- _Texto_:
········
No puede ya considerarse, en la época que vivimos, que la pubertad física (14 años en el varón y 12 años en la mujer) marque el momento de la madurez necesaria para asumir el compromiso matrimonial. Me parece que esto puede favorecer que se celebren matrimonios que partan con una fragilidad importante y que normalmente desembocarán en una ruptura al corto tiempo.
Considerar la elevación de la edad mínima para contraer matrimonio válidamente (por ejemplo, a los 14 años para las mujeres y a los 16 para los varones), debería contribuir a que los contrayentes pudieran comprender más cabalmente la responsabilidad que asumen al casarse.
La regla debiera contemplar posibilidades de dispensa judicial, para el caso de embarazos adolescentes y, en todo caso, supondría el asentimiento de los padres o ascendientes hasta que los contrayentes superen la mayoría de edad (18 años).
········
- _Datos almacenados_:
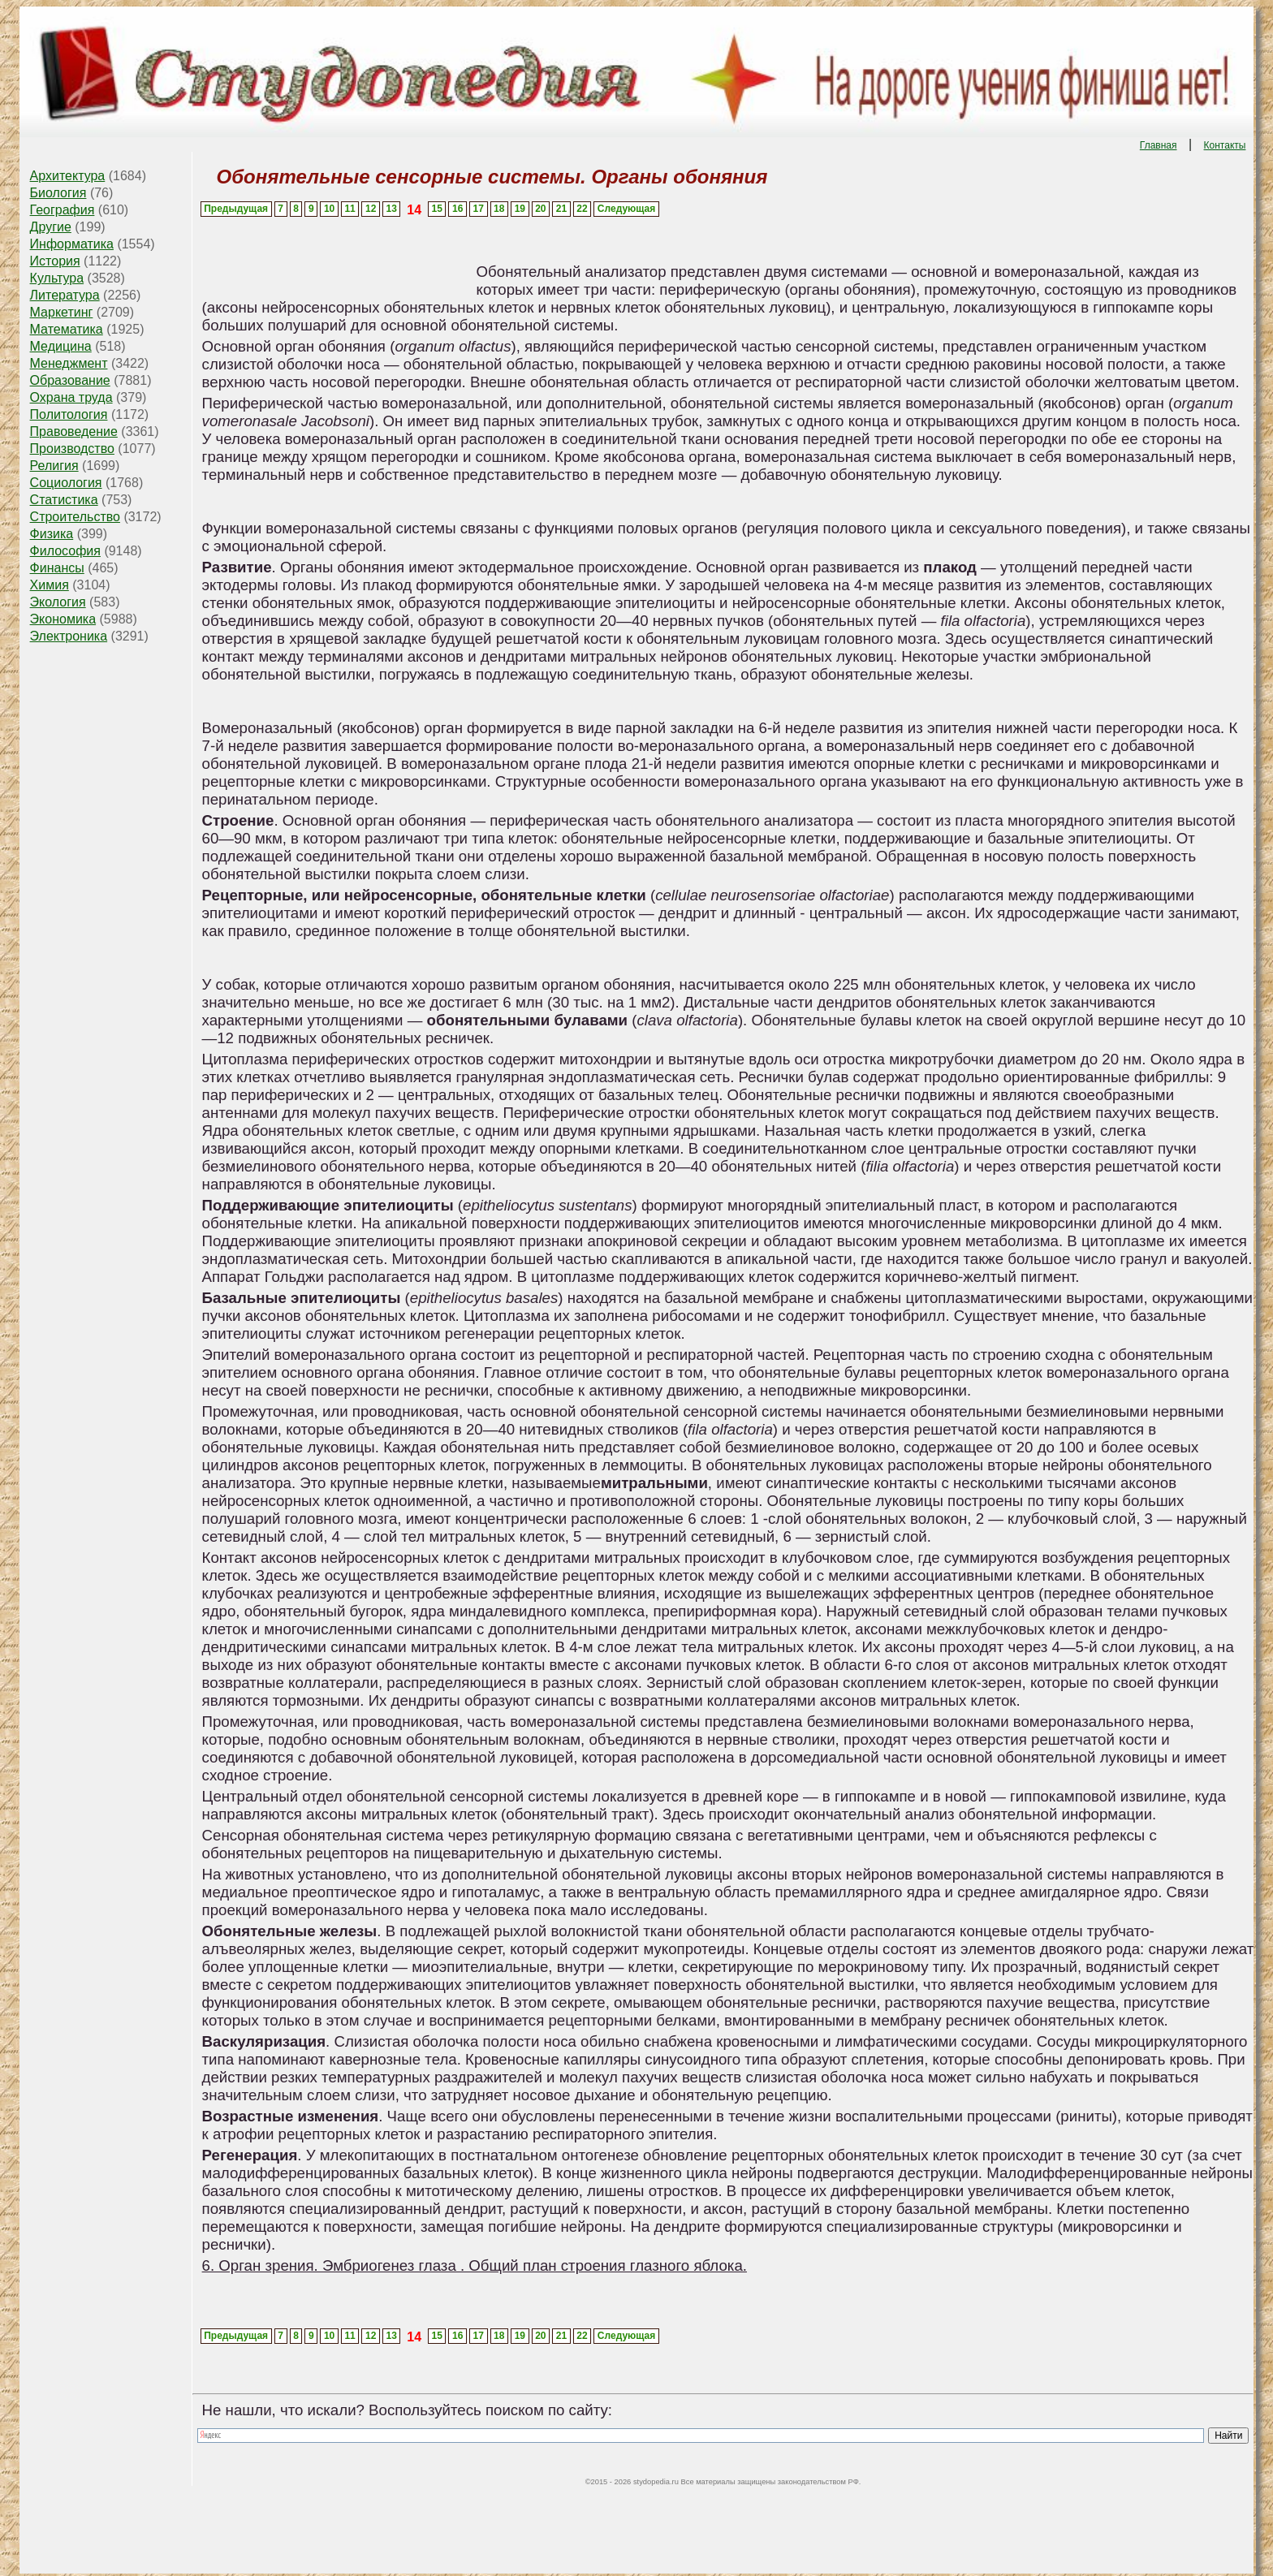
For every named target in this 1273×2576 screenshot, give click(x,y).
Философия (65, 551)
········
- _Tareas_:
**1)** Reproduzca el pasaje del texto sobre la edad mínima para contraer matrimonio desde "No puede ya" hasta "al corto tiempo.".
**2)** Según el texto sobre la edad mínima para contraer matrimonio, ¿qué edades se proponen como ejemplo para mujeres y varones?
**3)** Prosiga el texto sobre la edad mínima para contraer matrimonio a partir de su última oración.

- _Resultados de tareas_:
**1)**
No puede ya considerarse, en la época que vivimos, que la pubertad física (14 años en el varón y 12 años en la mujer) marque el momento de la madurez necesaria para asumir el compromiso matrimonial. Me parece que esto puede favorecer que se celebren matrimonios que partan con una fragilidad importante y que normalmente desembocarán en una ruptura al corto tiempo.

**2)** 14 años para las mujeres y 16 años para los varones.

**3)**
b) Convenciones reguladores y recepción de nulidad canónica
En relación con el fraude de las nulidades se ha dicho que se trataría del peor divorcio por cuanto la mujer y los hijos estarían desprotegidos al no considerarse su situación con posterioridad a la nulidad.
Me parece extremadamente cuestionable esta afirmación. De partida la creo falsa respecto de los hijos que, por intervenciones legislativas expresas, tienen cubierta la conservación de su legitimidad, así como la de todos los derechos que de ese estado se derivan. La determinación de su cuidado personal se encuentra también específicamente regulada (arts. 223 y 225, inciso final del Código Civil).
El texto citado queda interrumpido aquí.